= Direction =
Render every line of the records below as a Markdown table with two columns, Row for a running number and Line for the line itself, omitting blank lines.

= Supplied records =
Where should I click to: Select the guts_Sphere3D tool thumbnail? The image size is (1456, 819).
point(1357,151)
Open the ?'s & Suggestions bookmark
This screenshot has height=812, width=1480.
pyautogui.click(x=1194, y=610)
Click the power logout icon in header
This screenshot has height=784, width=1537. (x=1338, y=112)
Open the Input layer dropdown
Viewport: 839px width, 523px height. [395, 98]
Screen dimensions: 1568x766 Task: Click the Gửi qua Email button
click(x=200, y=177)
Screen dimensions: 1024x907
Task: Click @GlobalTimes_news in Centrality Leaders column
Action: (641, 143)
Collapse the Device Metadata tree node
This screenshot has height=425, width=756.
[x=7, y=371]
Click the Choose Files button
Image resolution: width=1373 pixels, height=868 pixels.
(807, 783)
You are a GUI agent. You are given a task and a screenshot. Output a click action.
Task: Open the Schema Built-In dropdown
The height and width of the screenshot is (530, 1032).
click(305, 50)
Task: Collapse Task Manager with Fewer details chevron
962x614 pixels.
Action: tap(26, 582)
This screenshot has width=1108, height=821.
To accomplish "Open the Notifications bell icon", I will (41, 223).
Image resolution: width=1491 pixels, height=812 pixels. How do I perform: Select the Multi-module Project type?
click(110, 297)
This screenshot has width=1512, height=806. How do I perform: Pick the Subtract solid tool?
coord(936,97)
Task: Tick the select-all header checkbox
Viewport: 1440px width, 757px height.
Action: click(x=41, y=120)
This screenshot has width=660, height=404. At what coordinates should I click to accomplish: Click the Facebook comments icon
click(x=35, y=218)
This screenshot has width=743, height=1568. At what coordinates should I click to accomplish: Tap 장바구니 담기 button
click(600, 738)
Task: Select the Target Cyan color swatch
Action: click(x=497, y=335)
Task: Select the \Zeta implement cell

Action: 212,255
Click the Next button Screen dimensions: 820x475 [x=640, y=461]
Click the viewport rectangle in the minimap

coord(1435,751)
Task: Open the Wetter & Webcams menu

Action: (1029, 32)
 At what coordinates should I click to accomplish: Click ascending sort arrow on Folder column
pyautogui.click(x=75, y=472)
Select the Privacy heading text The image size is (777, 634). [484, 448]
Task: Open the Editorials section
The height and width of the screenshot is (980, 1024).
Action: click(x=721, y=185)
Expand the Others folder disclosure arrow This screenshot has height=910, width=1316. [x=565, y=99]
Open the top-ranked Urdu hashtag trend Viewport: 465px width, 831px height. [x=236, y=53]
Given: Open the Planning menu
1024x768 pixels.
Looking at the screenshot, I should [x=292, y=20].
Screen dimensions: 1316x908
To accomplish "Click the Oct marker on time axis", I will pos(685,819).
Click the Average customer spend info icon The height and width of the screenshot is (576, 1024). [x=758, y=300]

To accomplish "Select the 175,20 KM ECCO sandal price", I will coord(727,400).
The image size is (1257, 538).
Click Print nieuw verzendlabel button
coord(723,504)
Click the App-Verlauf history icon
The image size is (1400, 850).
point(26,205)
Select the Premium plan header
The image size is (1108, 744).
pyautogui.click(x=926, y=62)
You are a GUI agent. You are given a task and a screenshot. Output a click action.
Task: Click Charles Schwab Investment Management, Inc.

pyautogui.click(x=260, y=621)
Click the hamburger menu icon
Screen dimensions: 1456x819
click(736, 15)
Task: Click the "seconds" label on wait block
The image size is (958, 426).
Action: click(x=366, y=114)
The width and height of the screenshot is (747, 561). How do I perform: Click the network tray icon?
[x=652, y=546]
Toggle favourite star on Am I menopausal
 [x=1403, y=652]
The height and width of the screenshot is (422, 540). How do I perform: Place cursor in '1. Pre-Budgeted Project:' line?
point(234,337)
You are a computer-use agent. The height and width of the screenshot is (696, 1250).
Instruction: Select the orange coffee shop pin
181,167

= Written solution =
| Row | Line |
|---|---|
| 1 | Where should I click to: Select the guts_Sphere3D tool thumbnail? The image size is (1456, 819). |
| 2 | point(1357,151) |
| 3 | Open the ?'s & Suggestions bookmark |
| 4 | This screenshot has height=812, width=1480. |
| 5 | pyautogui.click(x=1194, y=610) |
| 6 | Click the power logout icon in header |
| 7 | This screenshot has height=784, width=1537. (x=1338, y=112) |
| 8 | Open the Input layer dropdown |
| 9 | Viewport: 839px width, 523px height. [395, 98] |
| 10 | Screen dimensions: 1568x766 Task: Click the Gửi qua Email button |
| 11 | click(x=200, y=177) |
| 12 | Screen dimensions: 1024x907 |
| 13 | Task: Click @GlobalTimes_news in Centrality Leaders column |
| 14 | Action: (641, 143) |
| 15 | Collapse the Device Metadata tree node |
| 16 | This screenshot has height=425, width=756. |
| 17 | [x=7, y=371] |
| 18 | Click the Choose Files button |
| 19 | Image resolution: width=1373 pixels, height=868 pixels. |
| 20 | (807, 783) |
| 21 | You are a GUI agent. You are given a task and a screenshot. Output a click action. |
| 22 | Task: Open the Schema Built-In dropdown |
| 23 | The height and width of the screenshot is (530, 1032). |
| 24 | click(305, 50) |
| 25 | Task: Collapse Task Manager with Fewer details chevron |
| 26 | 962x614 pixels. |
| 27 | Action: tap(26, 582) |
| 28 | This screenshot has width=1108, height=821. |
| 29 | To accomplish "Open the Notifications bell icon", I will (41, 223). |
| 30 | Image resolution: width=1491 pixels, height=812 pixels. How do I perform: Select the Multi-module Project type? |
| 31 | click(110, 297) |
| 32 | This screenshot has width=1512, height=806. How do I perform: Pick the Subtract solid tool? |
| 33 | coord(936,97) |
| 34 | Task: Tick the select-all header checkbox |
| 35 | Viewport: 1440px width, 757px height. |
| 36 | Action: click(x=41, y=120) |
| 37 | This screenshot has width=660, height=404. At what coordinates should I click to accomplish: Click the Facebook comments icon |
| 38 | click(x=35, y=218) |
| 39 | This screenshot has width=743, height=1568. At what coordinates should I click to accomplish: Tap 장바구니 담기 button |
| 40 | click(600, 738) |
| 41 | Task: Select the Target Cyan color swatch |
| 42 | Action: click(x=497, y=335) |
| 43 | Task: Select the \Zeta implement cell |
| 44 | Action: 212,255 |
| 45 | Click the Next button Screen dimensions: 820x475 [x=640, y=461] |
| 46 | Click the viewport rectangle in the minimap |
| 47 | coord(1435,751) |
| 48 | Task: Open the Wetter & Webcams menu |
| 49 | Action: (1029, 32) |
| 50 |  At what coordinates should I click to accomplish: Click ascending sort arrow on Folder column |
| 51 | pyautogui.click(x=75, y=472) |
| 52 | Select the Privacy heading text The image size is (777, 634). [484, 448] |
| 53 | Task: Open the Editorials section |
| 54 | The height and width of the screenshot is (980, 1024). |
| 55 | Action: click(x=721, y=185) |
| 56 | Expand the Others folder disclosure arrow This screenshot has height=910, width=1316. [x=565, y=99] |
| 57 | Open the top-ranked Urdu hashtag trend Viewport: 465px width, 831px height. [x=236, y=53] |
| 58 | Given: Open the Planning menu |
| 59 | 1024x768 pixels. |
| 60 | Looking at the screenshot, I should [x=292, y=20]. |
| 61 | Screen dimensions: 1316x908 |
| 62 | To accomplish "Click the Oct marker on time axis", I will pos(685,819). |
| 63 | Click the Average customer spend info icon The height and width of the screenshot is (576, 1024). [x=758, y=300] |
| 64 | To accomplish "Select the 175,20 KM ECCO sandal price", I will coord(727,400). |
| 65 | The image size is (1257, 538). |
| 66 | Click Print nieuw verzendlabel button |
| 67 | coord(723,504) |
| 68 | Click the App-Verlauf history icon |
| 69 | The image size is (1400, 850). |
| 70 | point(26,205) |
| 71 | Select the Premium plan header |
| 72 | The image size is (1108, 744). |
| 73 | pyautogui.click(x=926, y=62) |
| 74 | You are a GUI agent. You are given a task and a screenshot. Output a click action. |
| 75 | Task: Click Charles Schwab Investment Management, Inc. |
| 76 | pyautogui.click(x=260, y=621) |
| 77 | Click the hamburger menu icon |
| 78 | Screen dimensions: 1456x819 |
| 79 | click(736, 15) |
| 80 | Task: Click the "seconds" label on wait block |
| 81 | The image size is (958, 426). |
| 82 | Action: click(x=366, y=114) |
| 83 | The width and height of the screenshot is (747, 561). How do I perform: Click the network tray icon? |
| 84 | [x=652, y=546] |
| 85 | Toggle favourite star on Am I menopausal |
| 86 |  [x=1403, y=652] |
| 87 | The height and width of the screenshot is (422, 540). How do I perform: Place cursor in '1. Pre-Budgeted Project:' line? |
| 88 | point(234,337) |
| 89 | You are a computer-use agent. The height and width of the screenshot is (696, 1250). |
| 90 | Instruction: Select the orange coffee shop pin |
| 91 | 181,167 |